According to Zachary Elwood, who’s made a name for himself with his writings on poker tells, unusual behaviour early in a hand tends to indicate weakness, but this reverses itself later on as the pot becomes larger. Or, put the other way around, players are more careful about maintaining neutral behaviour when they’re nervous or excited, which is more likely to be with a strong hand preflop, but more likely with a bluff towards the end of the hand.
Here, Smith is making a bet which, although not all-in itself, is sized so as to make it likely that stacks will go in before showdown; relaxing as he sees that his opponent is on a difficult decision makes strong hands more likely.
Of course, good players are capable of faking physical tells at times. However, feigning relaxation at a time of high stress is considerably more difficult than other types of acting, and Riess may have noticed Smith’s body language and taken it to be genuine.
Perfect Storms as a Substitute for Randomization
Clearly, a perfect strategy would not have Riess folding in this situation very often, but it’s possible that hypothetical perfect play would have him folding some small percentage of the time. After all, it’s true that the ideal approach to most poker situations is to have a mixed strategy, that is to choose between two or more options in a probabilistic way.
This is how computers like Libratus play, but humans can’t be that random.

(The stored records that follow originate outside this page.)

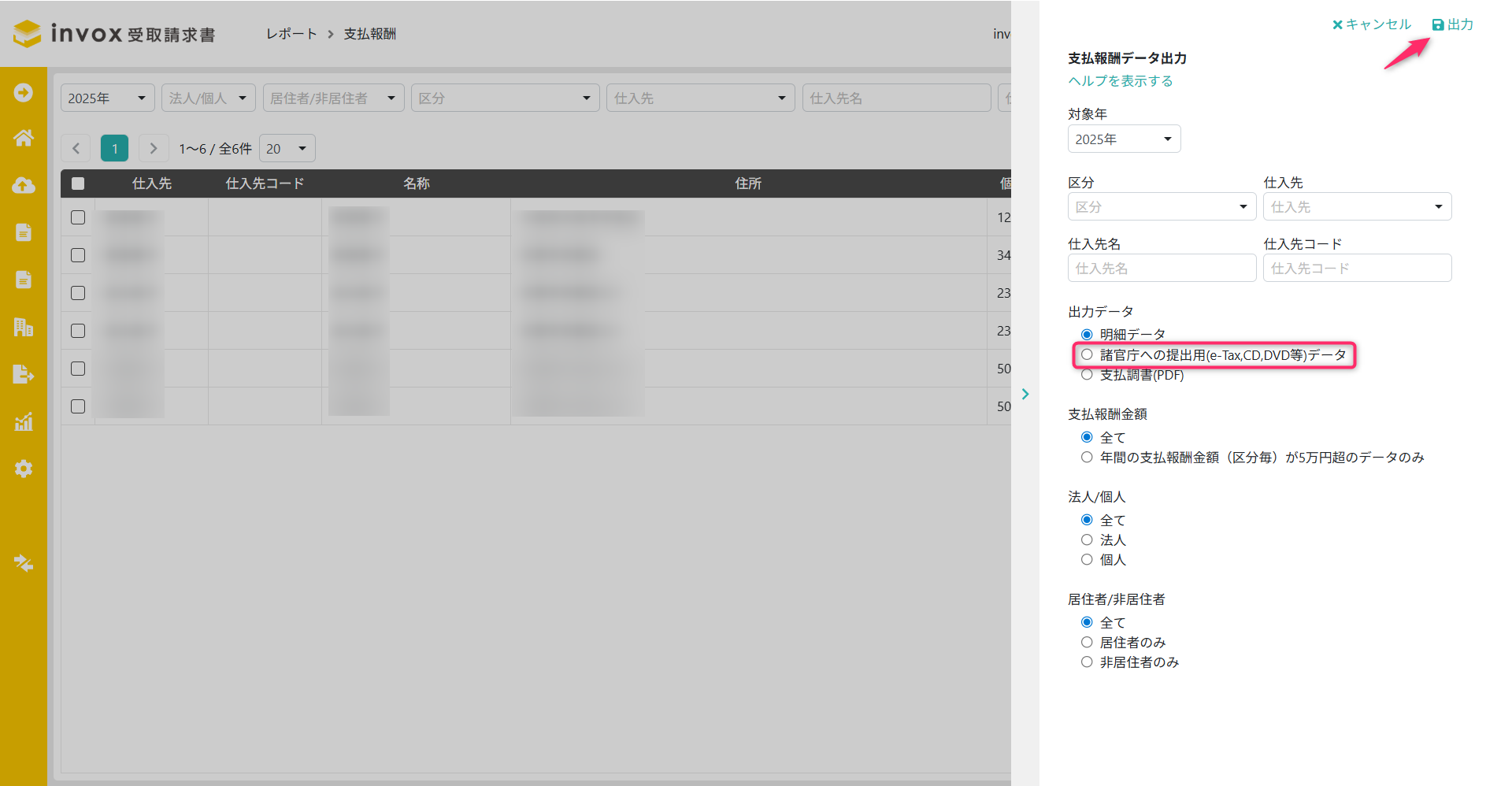Click the file export icon in sidebar
Viewport: 1512px width, 786px height.
(x=24, y=374)
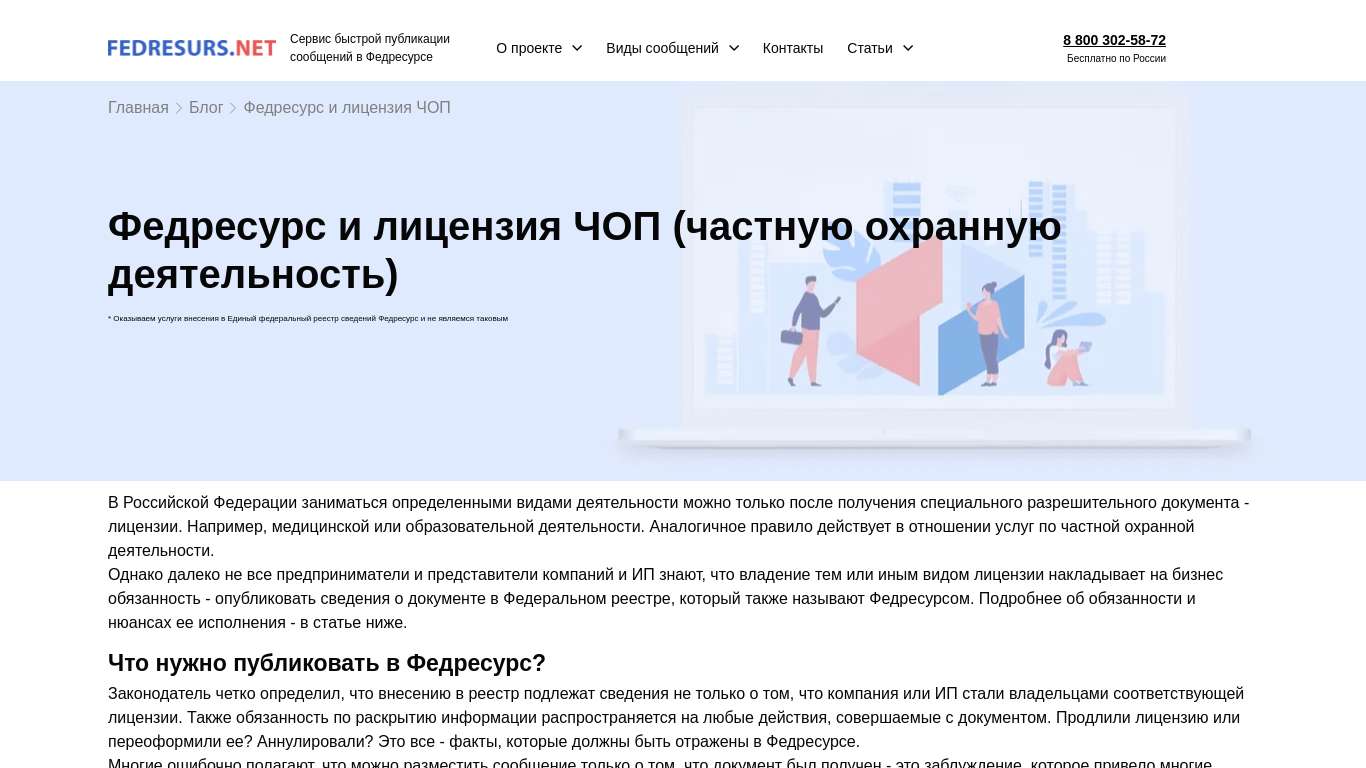Click the breadcrumb separator arrow after Главная

tap(179, 107)
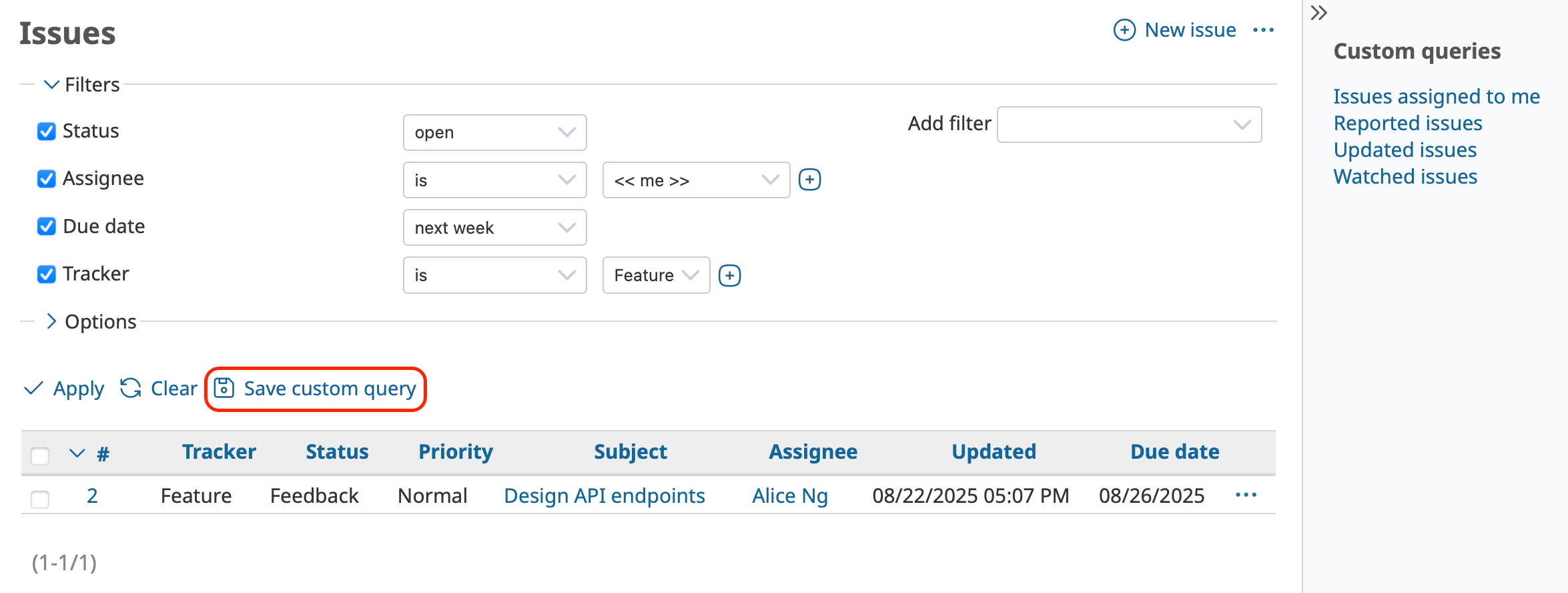Change the Due date dropdown from next week
The height and width of the screenshot is (593, 1568).
pos(494,228)
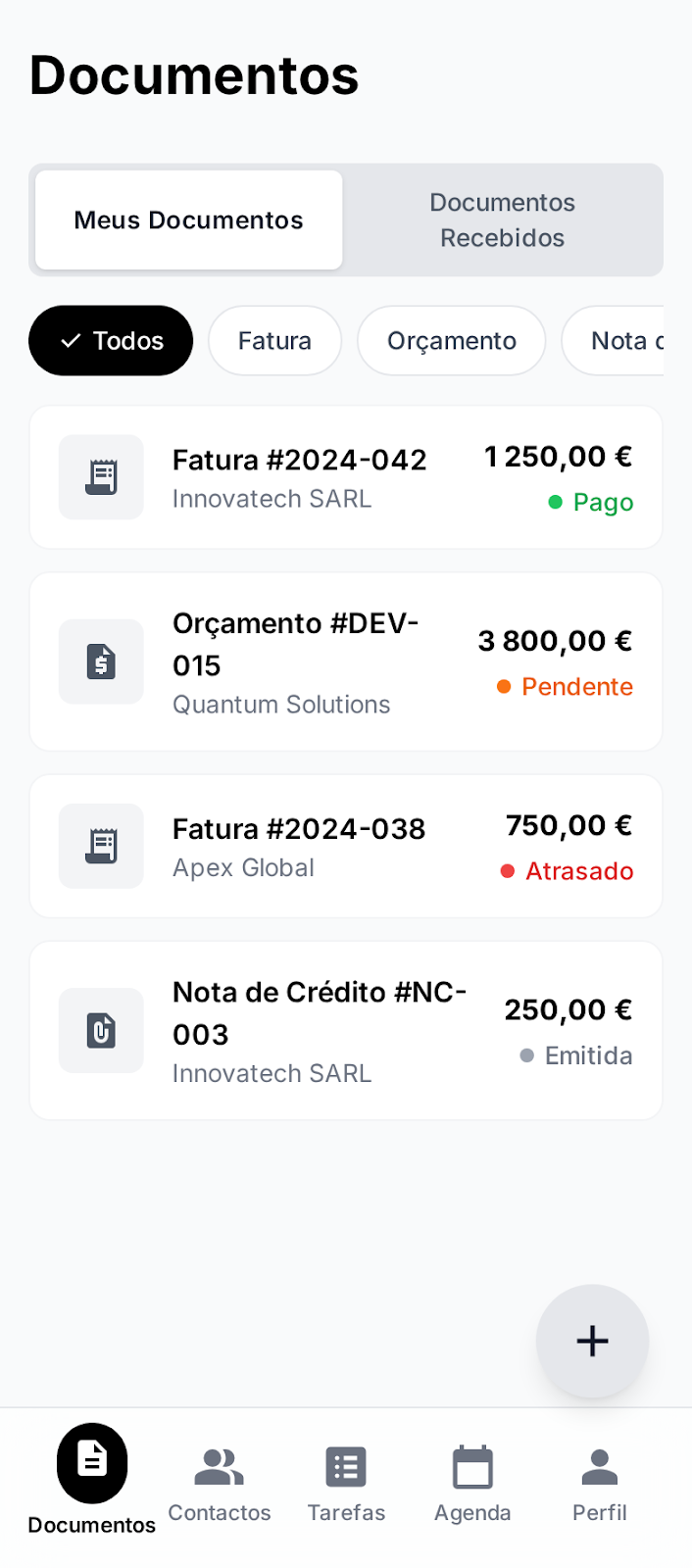Disable the Todos filter

click(x=110, y=340)
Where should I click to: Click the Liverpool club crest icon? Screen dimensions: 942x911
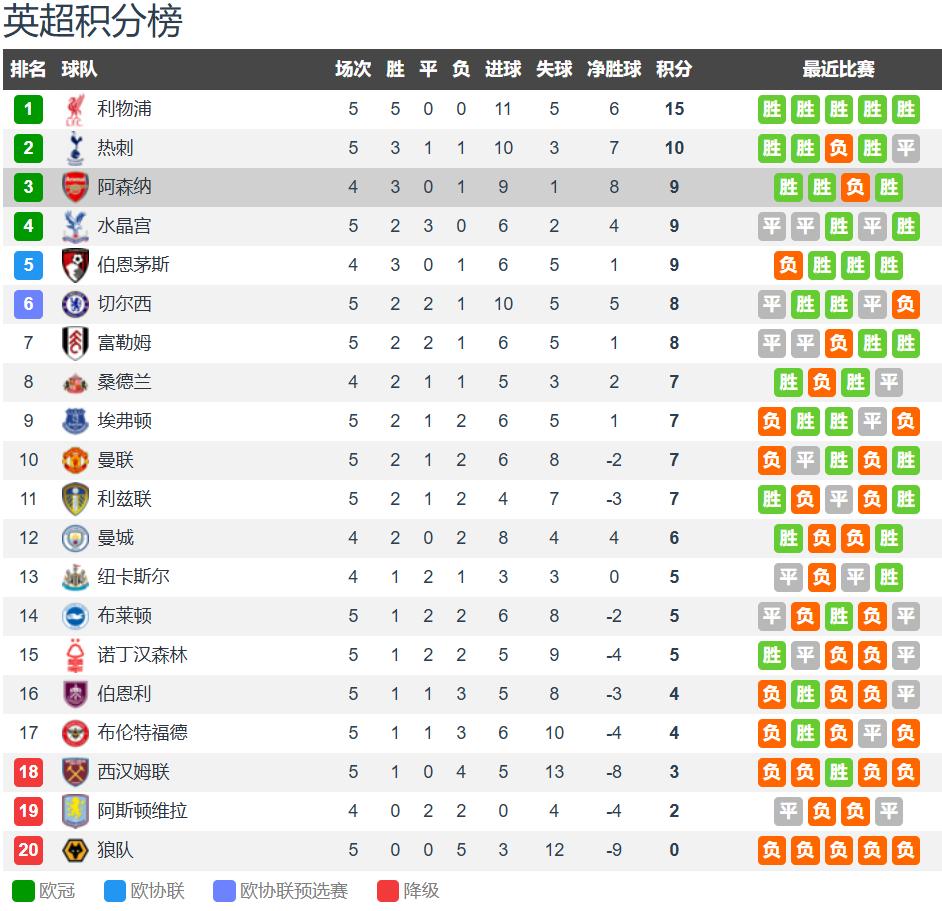coord(75,109)
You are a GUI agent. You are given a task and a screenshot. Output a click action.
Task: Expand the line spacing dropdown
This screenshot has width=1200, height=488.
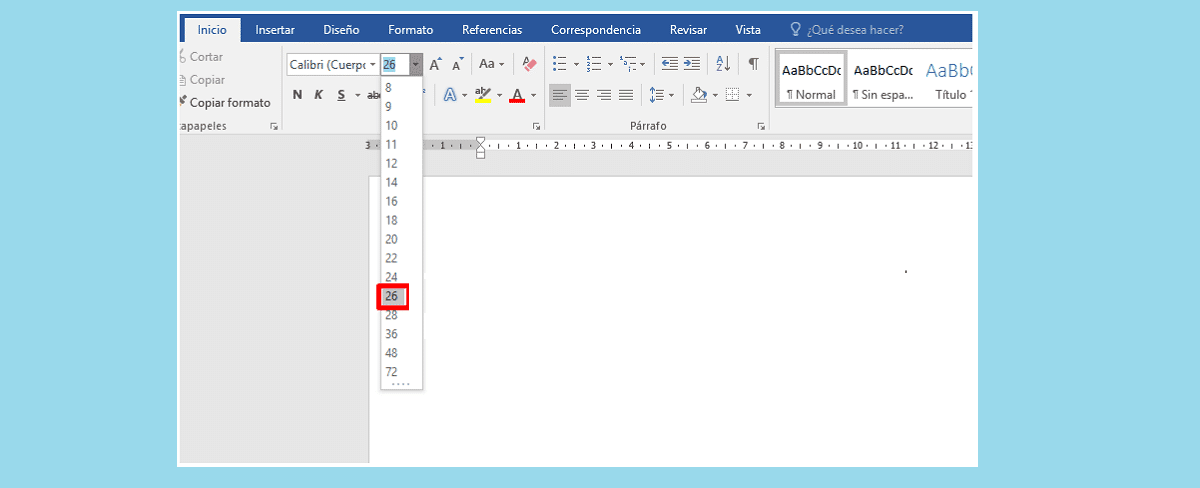point(670,95)
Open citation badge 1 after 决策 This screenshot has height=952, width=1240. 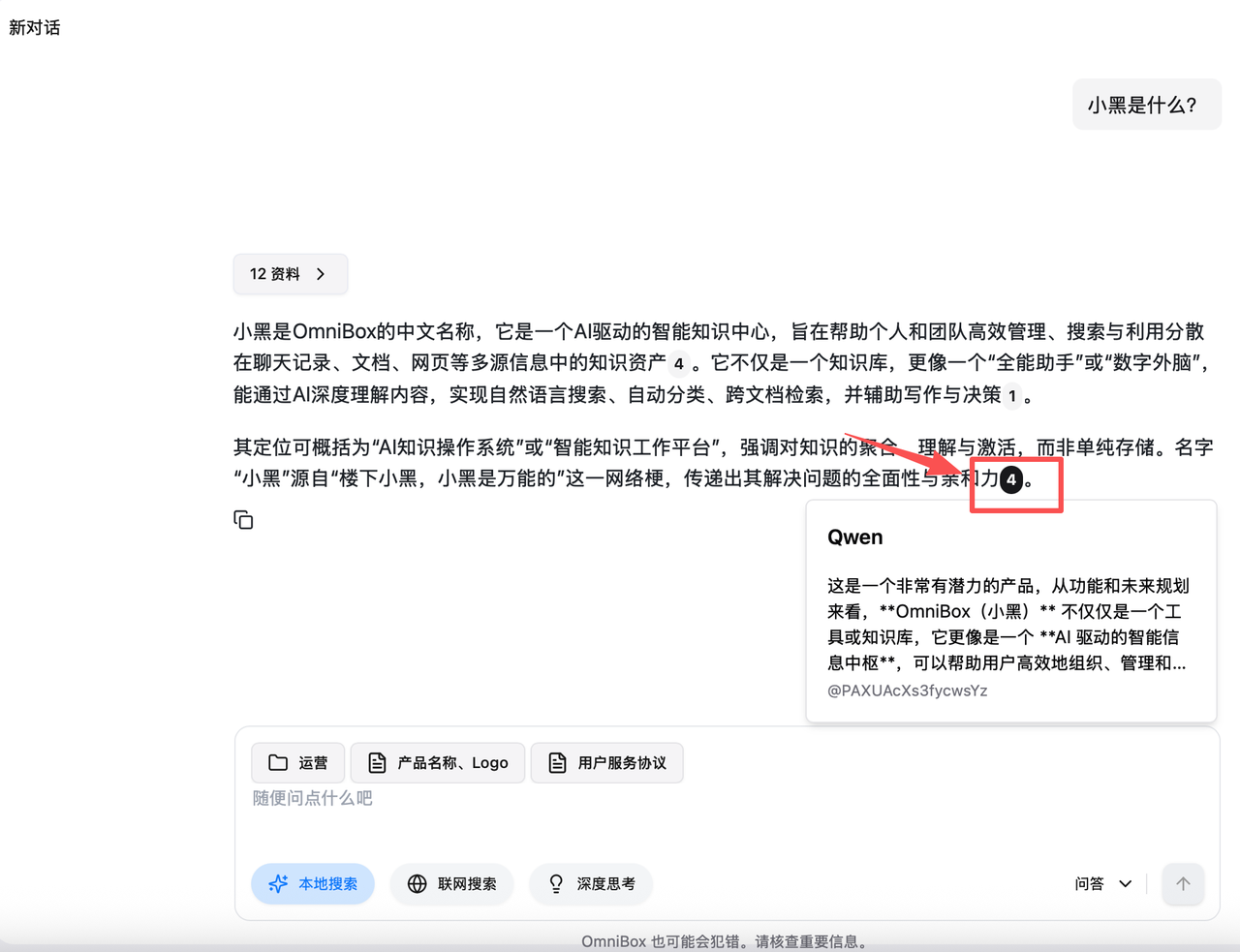pyautogui.click(x=1012, y=395)
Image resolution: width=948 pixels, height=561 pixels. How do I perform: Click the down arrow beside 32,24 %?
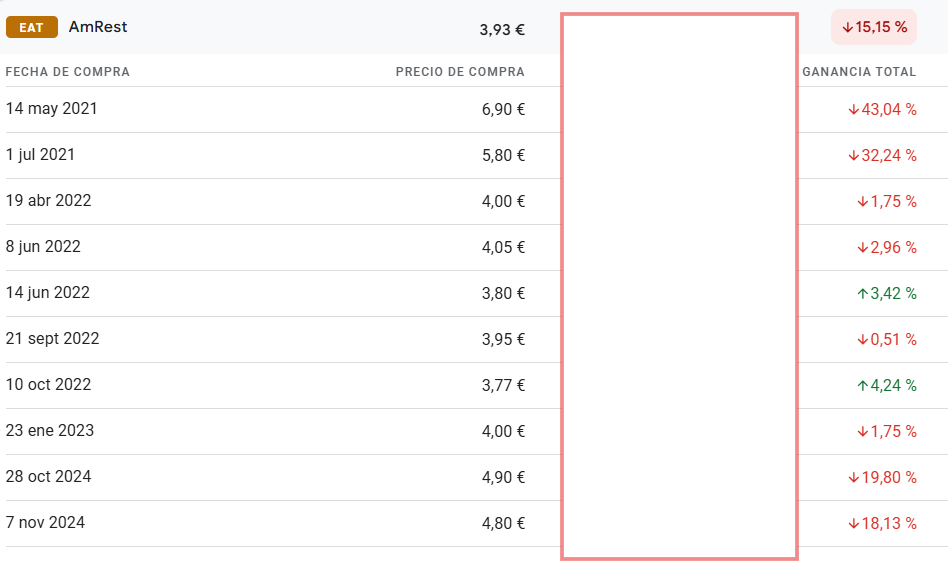pos(854,155)
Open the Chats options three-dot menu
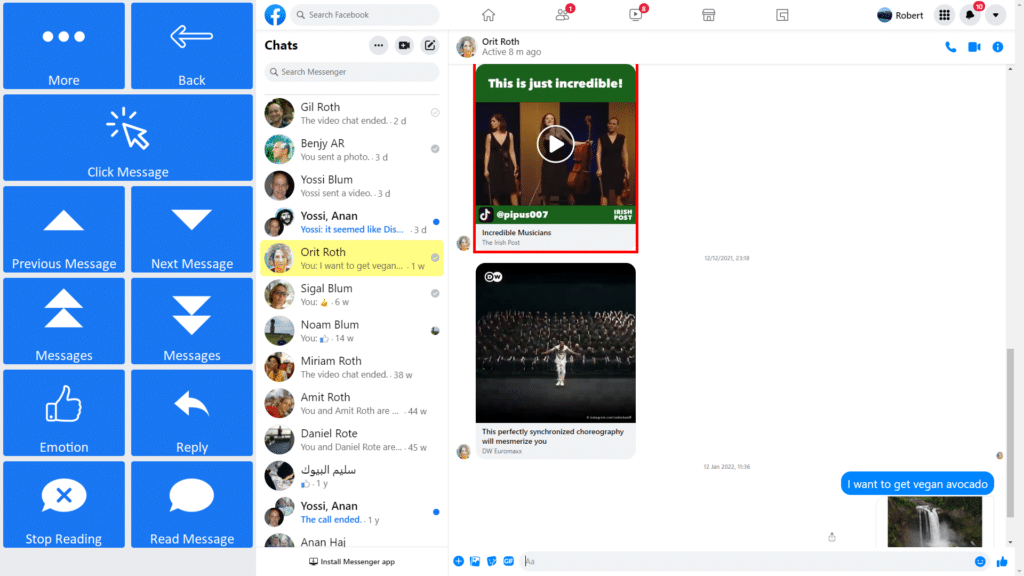 pos(378,45)
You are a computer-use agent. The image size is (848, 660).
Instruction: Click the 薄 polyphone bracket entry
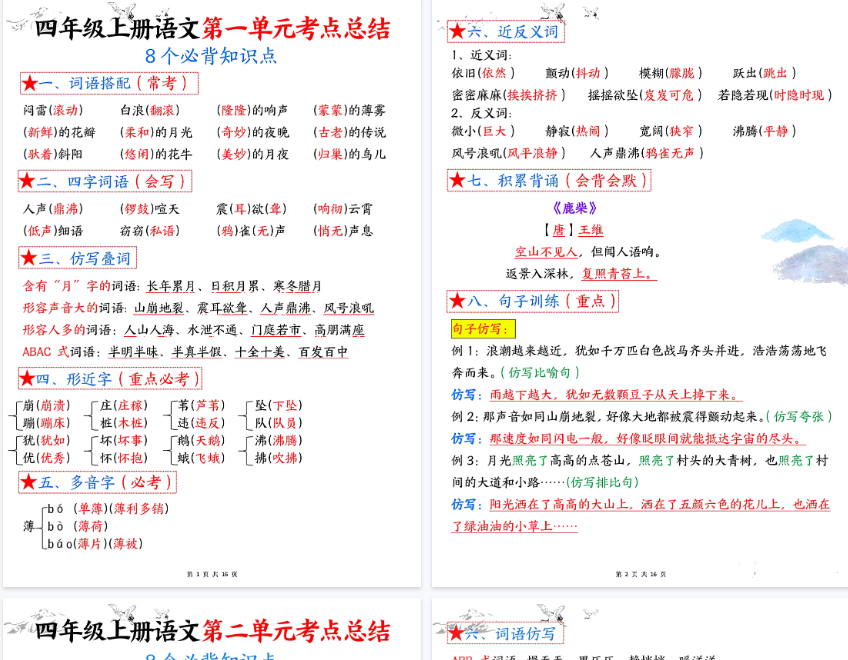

However, the next best thing is to use these sort of external factors – tells and opponent psychology – as a way of choosing between options that should each find their way into one’s play at some point.
Here, folding top-top to a second barrel should in fact be a fairly low-percentage play. But since we can’t mentally roll dice to decide if this is the 5% (or whatever) of the time that we do so, what we do in practice is wait for this sort of perfect storm of meta-clues to induce us to do the unexpected: If you should ever be folding, even only rarely, then the time to do it is when your opponent probably thinks you’re strong and probably thinks it’s time for him to slow down, but makes a polarizing bet anyway, and then looks really relaxed about it.